* [To do]
A: Do the following statements agree with the article on the Bona Fide Residence Test? For each, answer yes or no and quote the deciding words from the article. (i) Keeping a home in the U.S. can weaken a claim of bona fide residence. (ii) The IRS applies one fixed rule to everyone when it decides bona fide residency. (iii) Having a domicile abroad is the same as meeting the residency requirement.
B: Write out a passage of the article on the Bona Fide Residence Test word for word. Begin at the words that include "The Foreign Earned" and stop after "to claim it.".
C: Which criteria does the article on the Bona Fide Residence Test list for qualifying in 2024? Give the heading of each one.

* [Selected text]
◆ ◆ ◆

Using FEIE: Bona Fide Residence Test for U.S. Expats

May 21, 2024

The Foreign Earned Income Exclusion (FEIE) is a significant tax benefit for U.S. expats, allowing them to exclude a portion of their foreign-earned income from U.S. taxation, which is a crucial aspect of expat taxes. To qualify, expats must pass either the Physical Presence Test or the Bona Fide Residence Test. This article focuses on the Bona Fide Residence Test, providing updated information for 2024 and detailing everything you need to know to claim it.

What is the Bona Fide Residence Test?

The Bona Fide Residence Test is a of two methods for American expats to qualify for the FEIE. To qualify, expats must pass either the Physical Presence Test or the Bona Fide Residency Test, which focuses on economic and social ties to a foreign country, uninterrupted residency, and subjective qualifications. This test is more subjective and often harder to pass, as the IRS scrutinizes your intentions and ties to the foreign country.

How Do You Qualify for the Bona Fide Residence Test?

To qualify for the Bona Fide Residence Test in 2024, you must meet several criteria:

  1. U.S. Citizen or Resident Alien: You must be a U.S. citizen or a resident alien.
  2. Uninterrupted Period: Establish residency in a foreign country for an uninterrupted period that includes an entire tax year. This means that you must live in the foreign country for a continuous period that covers the entire calendar year.
  3. No Intentions to Return: Demonstrate that you have no immediate plans to return to the U.S. and that you have strong ties to the foreign country.
  4. Strong Ties: Establish strong connections to your foreign residence, such as employment, property ownership, family presence, and social ties.

Meeting these criteria helps determine if you qualify as a bona fide resident abroad for IRS purposes.

What Are the Common Pitfalls?

Here are some common pitfalls to avoid:

  • Maintaining a U.S. Residence: Keeping a home in the U.S. can undermine your claim of bona fide residence. The IRS considers your intentions and the nature of your stay abroad.
  • Proving Strong Ties: Demonstrate strong ties to your foreign country, such as having a permanent home, a job, utility bills in your name, and social connections.
  • Understanding Domicile vs. Residence: Having a domicile (permanent home) abroad is not the same as meeting the residency requirement. The IRS looks at your overall situation, including your intentions and the permanence of your stay.

How Does the IRS Determine Bona Fide Residency?

The IRS determines bona fide residency on a case-by-case basis, considering several factors:

  • Intentions: Demonstrating that you intend to remain in the foreign country indefinitely is crucial.
  • Purpose of Stay: The reason for your stay abroad, such as employment or family, is also important.
  • Nature and Length of Stay: The duration and nature of your residency in the foreign country are critical elements.

◆ ◆ ◆

* [Pointing rows for text and elements]
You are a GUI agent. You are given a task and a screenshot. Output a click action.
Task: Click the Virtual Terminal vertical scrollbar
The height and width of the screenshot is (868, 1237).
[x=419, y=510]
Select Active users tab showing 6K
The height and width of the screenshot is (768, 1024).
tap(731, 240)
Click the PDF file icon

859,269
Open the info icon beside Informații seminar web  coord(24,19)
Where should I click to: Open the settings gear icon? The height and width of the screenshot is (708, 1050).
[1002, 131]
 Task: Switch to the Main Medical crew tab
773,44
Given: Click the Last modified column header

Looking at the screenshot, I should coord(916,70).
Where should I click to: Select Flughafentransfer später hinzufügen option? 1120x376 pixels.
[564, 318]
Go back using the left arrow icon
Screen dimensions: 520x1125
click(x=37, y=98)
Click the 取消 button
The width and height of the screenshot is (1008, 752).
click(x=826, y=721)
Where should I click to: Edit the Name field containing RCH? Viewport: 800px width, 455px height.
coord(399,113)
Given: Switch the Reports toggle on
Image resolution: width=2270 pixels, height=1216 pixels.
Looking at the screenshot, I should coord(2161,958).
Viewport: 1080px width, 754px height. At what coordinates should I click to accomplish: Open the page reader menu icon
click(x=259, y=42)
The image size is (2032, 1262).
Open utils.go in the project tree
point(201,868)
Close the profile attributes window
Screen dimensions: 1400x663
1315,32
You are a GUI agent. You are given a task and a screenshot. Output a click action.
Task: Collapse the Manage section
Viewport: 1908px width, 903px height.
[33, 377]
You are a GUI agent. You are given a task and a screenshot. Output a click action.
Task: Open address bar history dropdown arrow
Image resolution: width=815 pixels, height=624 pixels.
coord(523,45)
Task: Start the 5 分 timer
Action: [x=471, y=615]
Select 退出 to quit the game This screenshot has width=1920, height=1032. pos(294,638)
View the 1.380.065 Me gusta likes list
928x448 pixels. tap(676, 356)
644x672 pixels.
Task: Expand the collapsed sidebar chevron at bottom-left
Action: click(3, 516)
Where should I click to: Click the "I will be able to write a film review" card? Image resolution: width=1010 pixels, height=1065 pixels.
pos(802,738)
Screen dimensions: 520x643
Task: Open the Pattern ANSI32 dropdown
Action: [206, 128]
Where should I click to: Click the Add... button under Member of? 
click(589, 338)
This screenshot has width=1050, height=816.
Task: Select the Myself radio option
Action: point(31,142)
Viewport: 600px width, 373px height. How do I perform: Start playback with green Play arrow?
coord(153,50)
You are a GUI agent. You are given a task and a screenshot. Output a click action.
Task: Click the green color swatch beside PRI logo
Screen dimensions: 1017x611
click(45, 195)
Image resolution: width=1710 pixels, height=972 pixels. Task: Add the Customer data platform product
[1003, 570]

◆ ◆ ◆

* [Answers per task]
A:
(i) Yes: "Keeping a home in the U.S. can undermine your claim of bona fide residence."
(ii) No: "The IRS determines bona fide residency on a case-by-case basis"
(iii) No: "Having a domicile (permanent home) abroad is not the same as meeting the residency requirement."

B:
The Foreign Earned Income Exclusion (FEIE) is a significant tax benefit for U.S. expats, allowing them to exclude a portion of their foreign-earned income from U.S. taxation, which is a crucial aspect of expat taxes. To qualify, expats must pass either the Physical Presence Test or the Bona Fide Residence Test. This article focuses on the Bona Fide Residence Test, providing updated information for 2024 and detailing everything you need to know to claim it.

C:
U.S. Citizen or Resident Alien
Uninterrupted Period
No Intentions to Return
Strong Ties